Maturation and function of the pleasure/reward circuitry are impacted by early-life adversity/stress:

The reward circuitry underlies the fundamental processes of pleasure, reward, and happiness. Disruption of the function of this circuit contributes to serious mental health problems including drug addiction and depression. One potential manifestation of the aberrant function of the reward-related circuitry is anhedonia, the reduced ability to experience pleasure. Whereas anhedonia has traditionally been considered a component and predictor of depression, it has recently been validated as an independent biological dimensional entity that transects human schizophrenia, depression and the seeking of pro-hedonic opioid drugs.

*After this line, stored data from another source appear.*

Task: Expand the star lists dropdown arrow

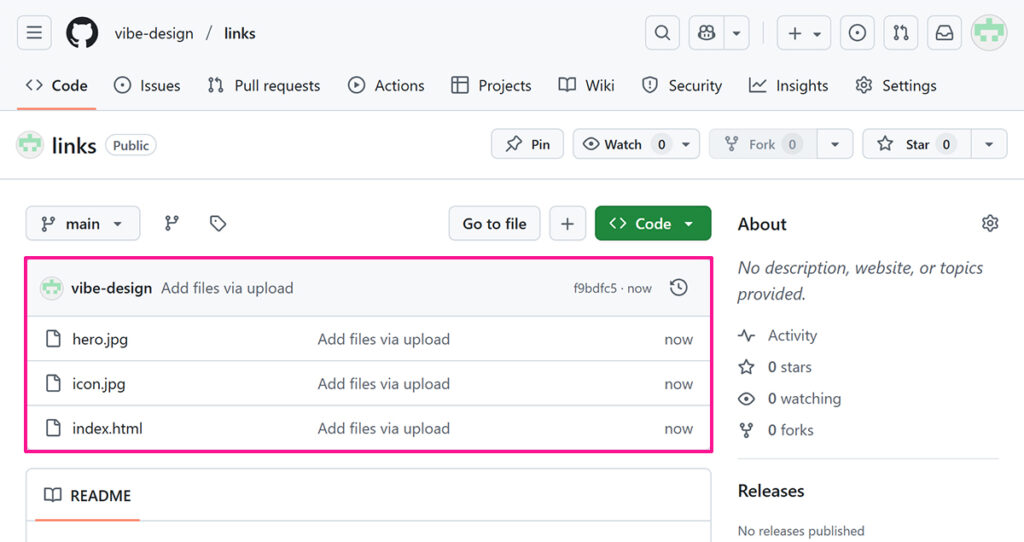Action: click(x=988, y=144)
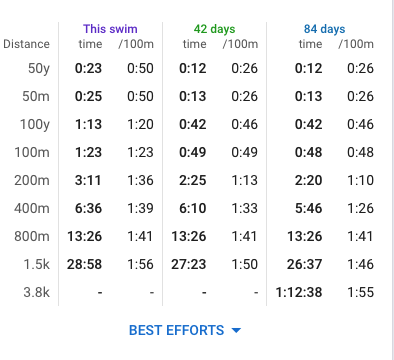Click the 84 days 3.8k time 1:12:38
Image resolution: width=394 pixels, height=360 pixels.
click(x=299, y=292)
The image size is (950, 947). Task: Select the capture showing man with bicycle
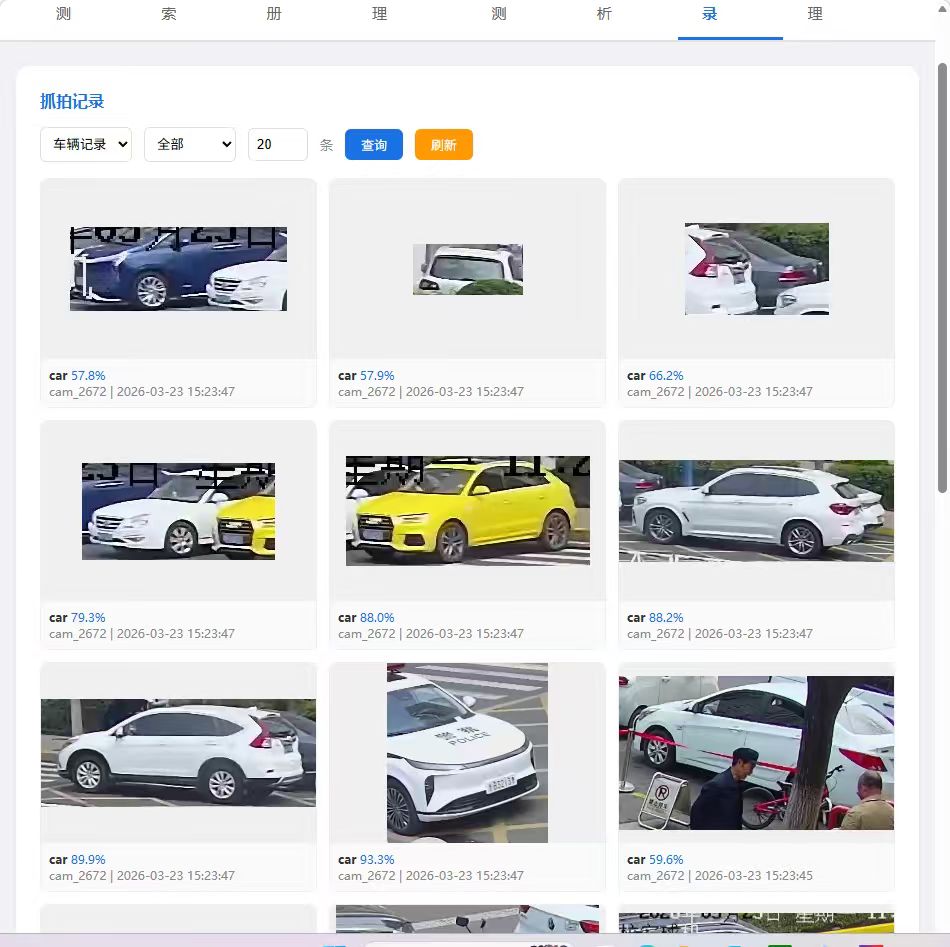pos(756,752)
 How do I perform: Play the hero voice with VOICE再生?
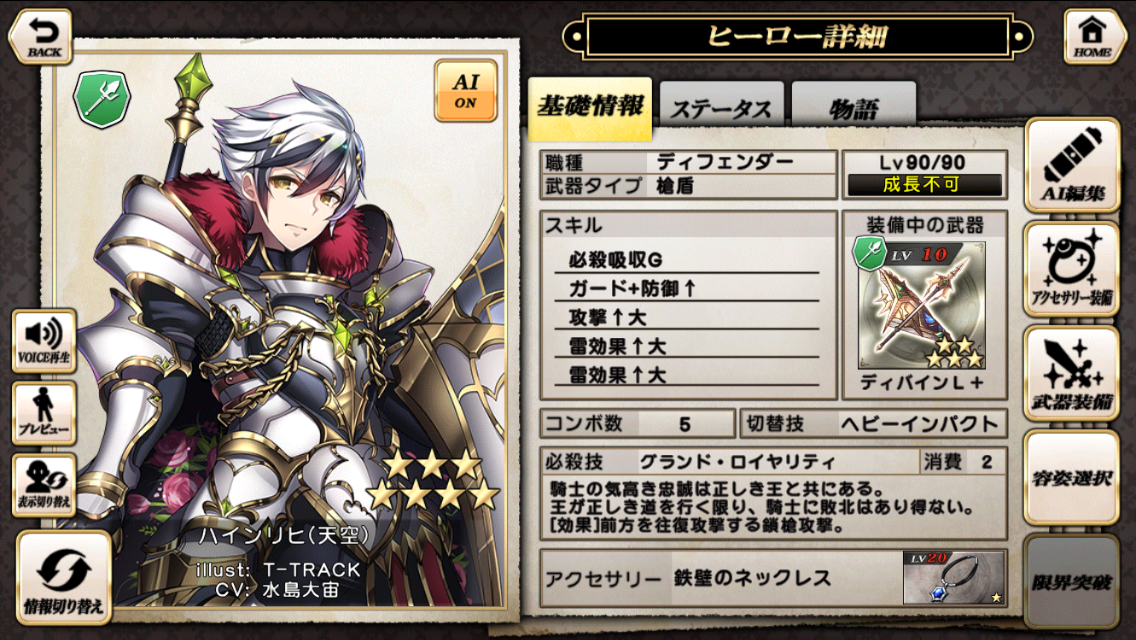(43, 341)
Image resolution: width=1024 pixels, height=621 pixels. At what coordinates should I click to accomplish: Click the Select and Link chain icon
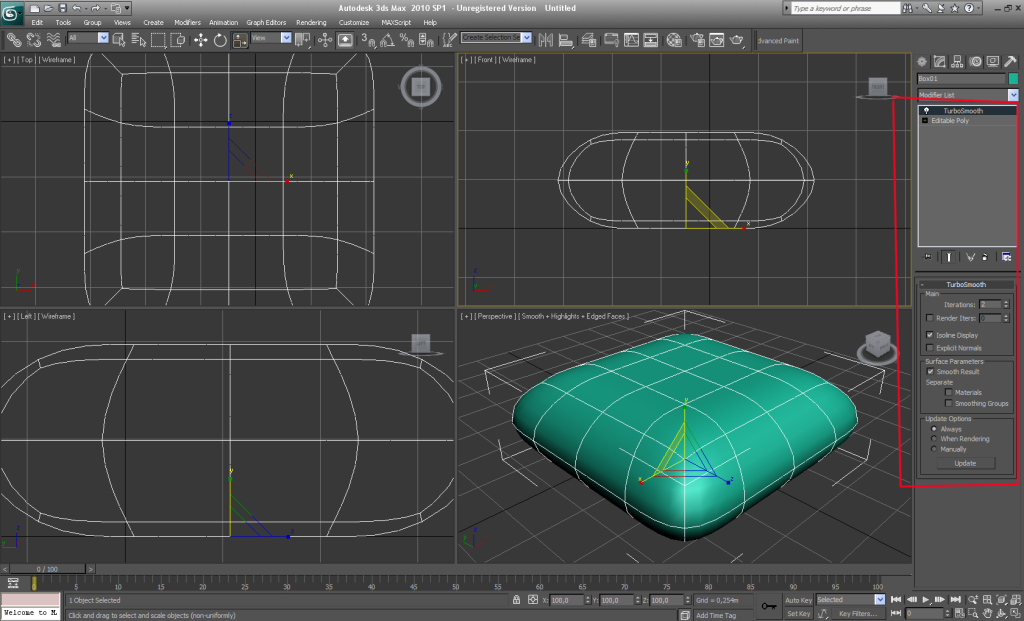coord(15,40)
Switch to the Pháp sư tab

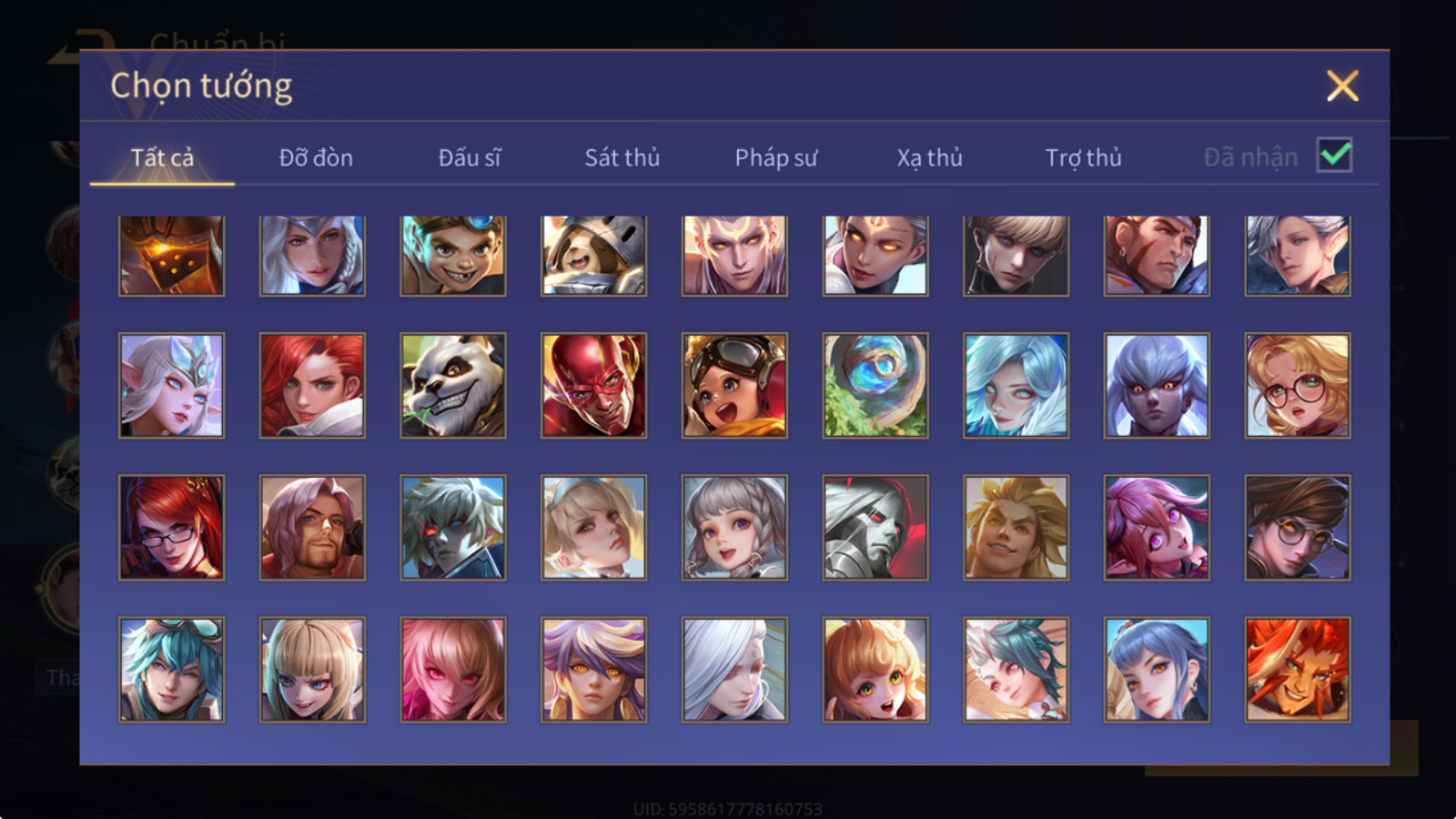pos(776,157)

Remarkably, the molecular and circuit mechanisms of anhedonia and how it contributes to neuropsychiatric vulnerabilities are not fully understood. We have converging lines of evidence for alterations of the pleasure/reward circuitry as a result of early-life adversity. For example, we have discovered a novel, direct monosynaptic CRH⁺connection from basolateral amygdala (BLA) to the nucleus accumbens (NAc) that seem to be augmented after adversity (figures attached above; link to paper).

            Ongoing experiments test the central hypotheses that(1) CRH⁺inputs from BLA to NAc strongly modulate NAc function; and (2) augmented activity of the CRH⁺BLA-NAc pathway after early-life adversity underlies the abnormal function of the reward circuit, presenting as anhedonia-like behaviors in adult mice.

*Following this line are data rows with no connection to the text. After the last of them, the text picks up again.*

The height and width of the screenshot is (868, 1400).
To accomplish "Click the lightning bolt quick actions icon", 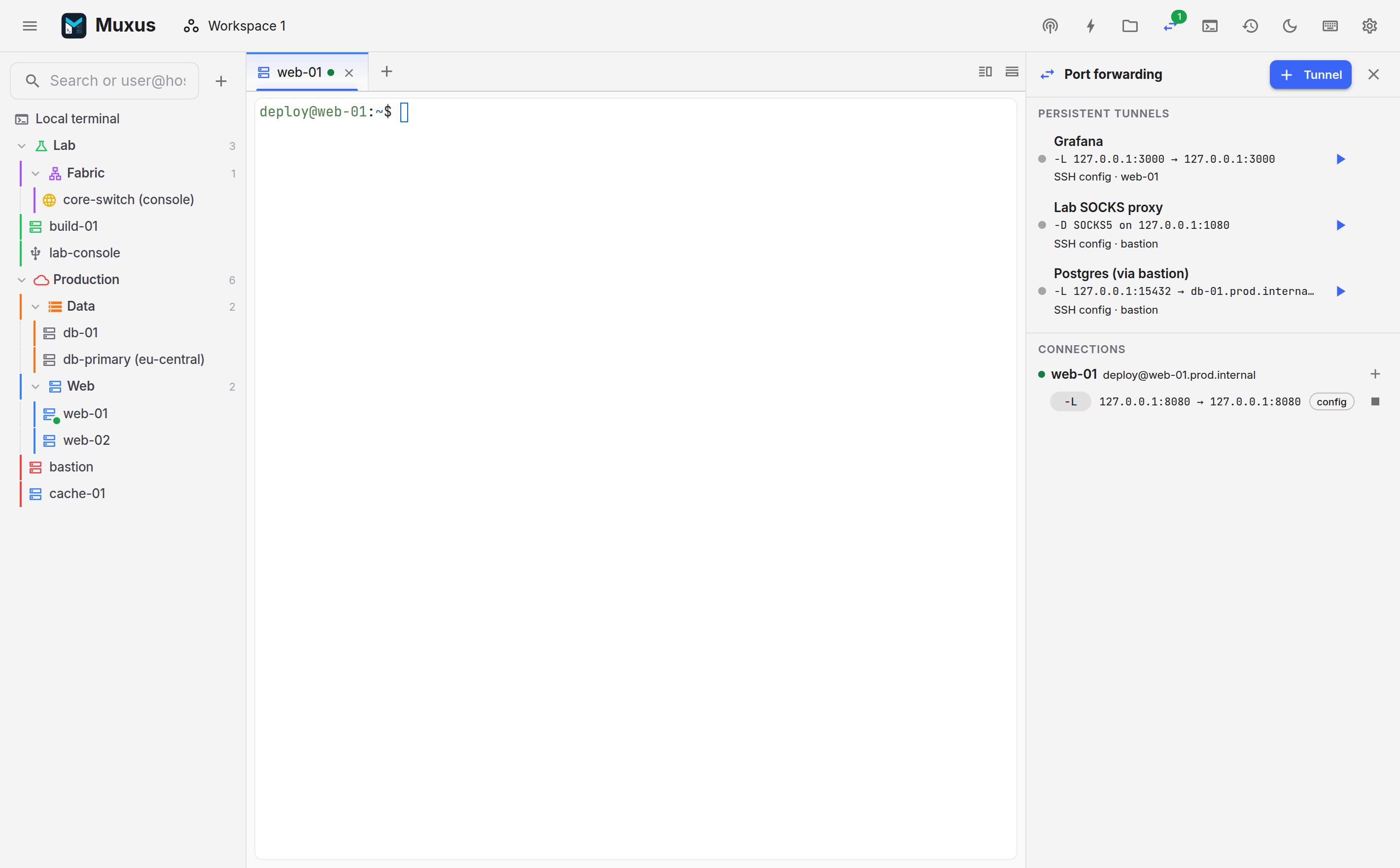I will 1090,26.
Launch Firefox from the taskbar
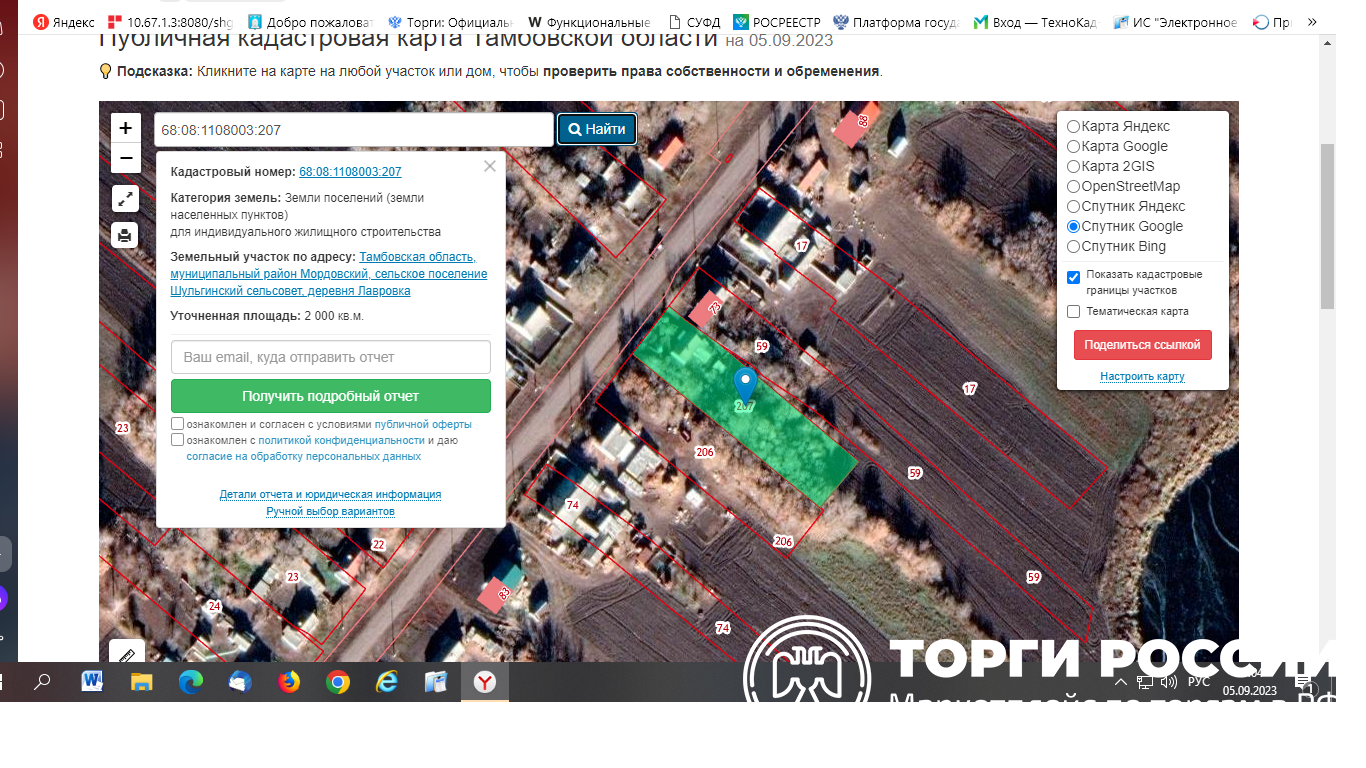Viewport: 1366px width, 768px height. click(289, 682)
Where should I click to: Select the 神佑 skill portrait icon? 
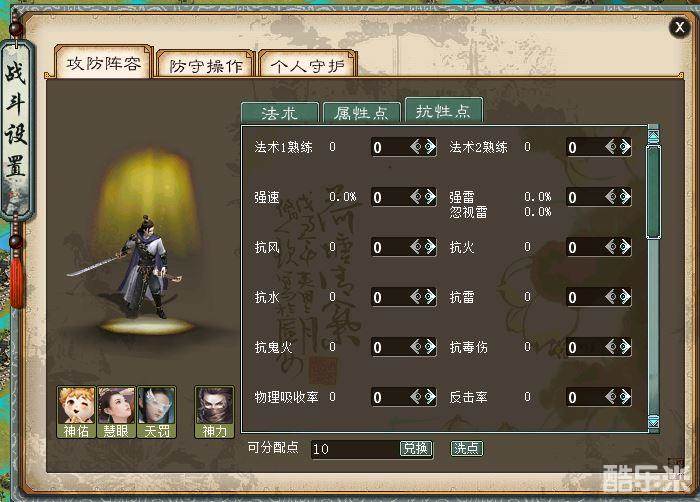(76, 412)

We employ Designer Receptors Exclusively Activated by Designer Drugs (DREADDs) and optogenetic technologies in CRH-IRES-CRE mice to test if NAc-directed CRH⁺inputs from BLA regulate pleasure/reward behaviors. We examine whether early-life adversity augments the CRH⁺ BLA-NAc connections, thus disrupting the function of the reward circuitry.

How early-life adversity modulates synapse development and persistence in stress-related brain circuits:

Early-life adversity can profoundly impact an individual’s risk for stress-related emotional disorders such as depression, likely by modulating the maturation of the underlying brain circuits. We find that early-life exposure to an impoverished environment provokes core symptoms of depression (anhedonia), accompanied by altered connectivity of stress-sensitive neurons. Specifically, we find an increase in the number of excitatory synapses onto corticotropin-releasing hormone (CRH)-expressing neurons in the paraventricular nucleus of the hypothalamus (PVN). Further, these synaptic changes suffice to induce enduring epigenomic changes in the expression of critical neuronal genes such as Crh. However, the mechanisms by which early-life adversity modulates synapse development and persistence in stress-related brain circuits remain unknown.Microglia, the brain’s resident immune cells, have emerged as key effectors in the shaping of synaptic connectivity in the developing visual and somatosensory systemsand hippocampus. Microglia are thus attractive candidates for playing a similar role in sculpting connectivity of stress-related hypothalamic neurons. In Dr. Jessica Bolton’s K99/R00 proposal, we aim to test this hypothesis during normal development, as well as during early-life adversity.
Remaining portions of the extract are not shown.